King Farouk harbored a "mega plan" to become Amir Al-Moemenin (the leader of the faithful). His strategy involved marrying his four sisters into the royal houses of Iran, Iraq, Jordan, and Saudi Arabia to stabilize and expand Egyptian influence.

Conversely, Reza Shah Pahlavi sought to consolidate Iranian influence within a Sunni-majority region. By aligning with the Egyptian royals—then the most affluent family in the Arab world—he hoped to bridge the sectarian divide to his advantage.
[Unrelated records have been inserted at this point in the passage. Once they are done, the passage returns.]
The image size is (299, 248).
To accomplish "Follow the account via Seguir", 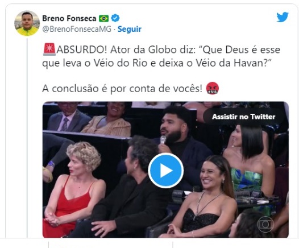I will coord(130,29).
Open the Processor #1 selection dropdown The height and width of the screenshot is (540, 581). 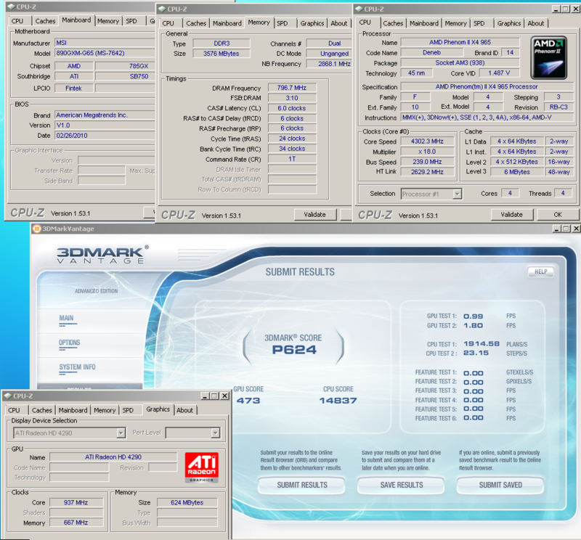[x=457, y=194]
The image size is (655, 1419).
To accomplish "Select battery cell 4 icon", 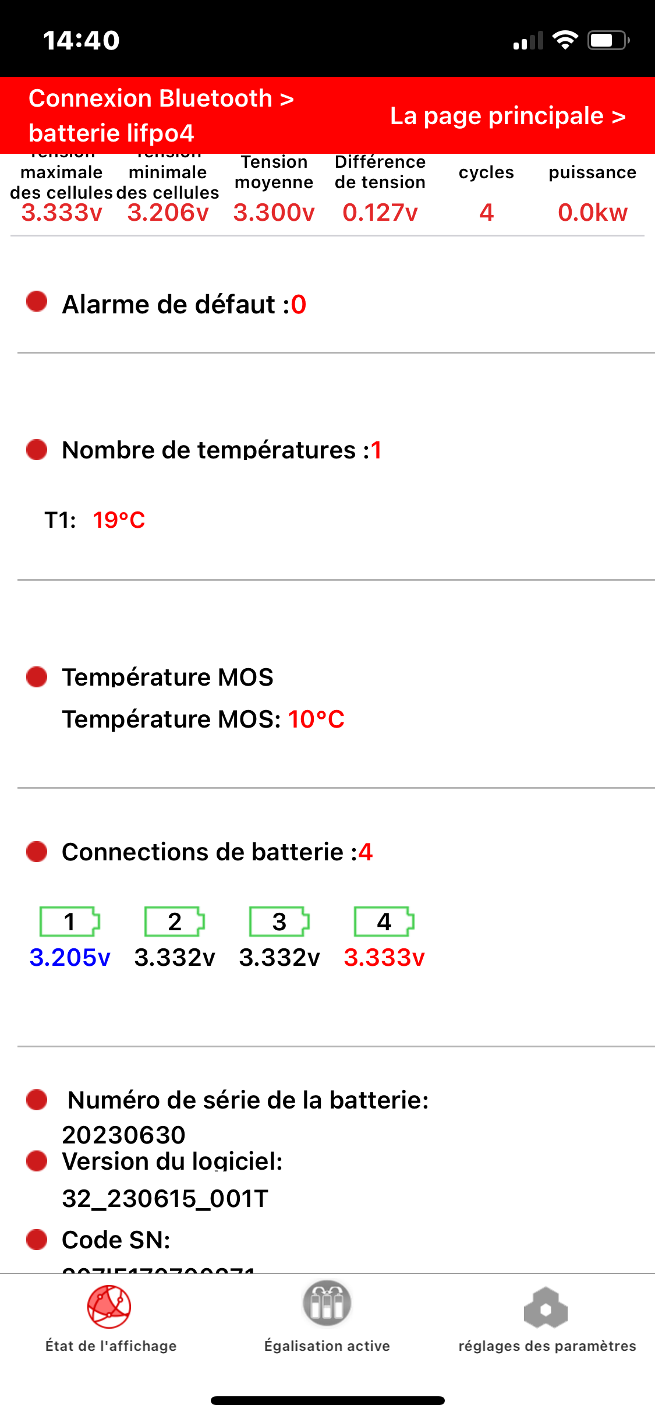I will (384, 922).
The agendas of both monarchs remained unfulfilled. In 1941, Mohammad Reza Pahlavi ascended the throne earlier than expected after Britain forced his father’s abdication due to his cooperation with Nazi Germany during World War II.

Once in power, the new Shah repeatedly declined Farouk’s requests for endorsement as Amir Al-Moemenin. Princess Fawzia, whose life in the Tehran palace was far from ideal, also refused to pressure her husband on her brother's behalf.

Simultaneously, Farouk’s domestic influence waned due to confrontations with the British and his own marital struggles with Queen Farida. Consequently, the Egyptian monarch could not provide the purposeful political alliance the Shah had anticipated.

During this period, Cairo became little more than a stopover for the Shah’s sisters, Chams Ol-Molouk and Ashraf Ol-Molouk, as they traveled to visit their exiled father, Reza Shah, in South Africa, where he eventually died in July 1944. Due to the ongoing world war and the difficulty of transporting his body to Tehran, Reza Shah was buried in South Africa.

Frustrated by the Shah’s political inflexibility and his own domestic issues, Farouk eventually organized a double dissolution. In November 1948, amidst the Arab-Israeli War and the wake of the Palestinian Nakba, he announced both his divorce from Queen Farida and Fawzia’s divorce from the Shah.

Samir Farrag, a journalist and author of several works on the Egyptian royals, presents this narrative as a blend of high-society gossip and palace intrigue.

Published by Konouz Publishing in 2010, the volume frames the marriage as a sign of the inevitable collapse of both dynasties.

Ultimately, the book suggests that the failure of this union mirrored the eventual fall of the royal houses: first in Egypt in July 1952, and later in Iran in February 1979.